Records for locating described items
(begin)
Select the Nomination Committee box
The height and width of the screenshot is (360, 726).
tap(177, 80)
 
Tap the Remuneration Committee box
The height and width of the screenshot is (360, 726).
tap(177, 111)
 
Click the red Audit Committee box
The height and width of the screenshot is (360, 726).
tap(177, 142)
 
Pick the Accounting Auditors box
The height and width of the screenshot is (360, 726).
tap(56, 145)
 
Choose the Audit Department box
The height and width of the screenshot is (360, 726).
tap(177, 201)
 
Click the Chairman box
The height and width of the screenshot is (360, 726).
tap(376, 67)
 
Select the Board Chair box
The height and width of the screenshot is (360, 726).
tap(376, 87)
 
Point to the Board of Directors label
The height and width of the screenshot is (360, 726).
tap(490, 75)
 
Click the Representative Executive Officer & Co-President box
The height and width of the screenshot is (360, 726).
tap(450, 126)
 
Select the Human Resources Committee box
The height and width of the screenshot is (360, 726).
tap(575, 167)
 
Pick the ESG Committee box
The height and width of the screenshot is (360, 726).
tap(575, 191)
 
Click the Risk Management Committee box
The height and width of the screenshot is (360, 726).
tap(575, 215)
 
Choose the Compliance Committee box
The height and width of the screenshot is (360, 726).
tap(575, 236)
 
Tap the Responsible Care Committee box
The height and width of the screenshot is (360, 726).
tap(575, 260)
(end)
## What to produce
Pull out every line of the items above that contains the word "Choose". Case counts, so uppercase and lowercase letters must match.

## Complete response
Choose the Audit Department box
Choose the Compliance Committee box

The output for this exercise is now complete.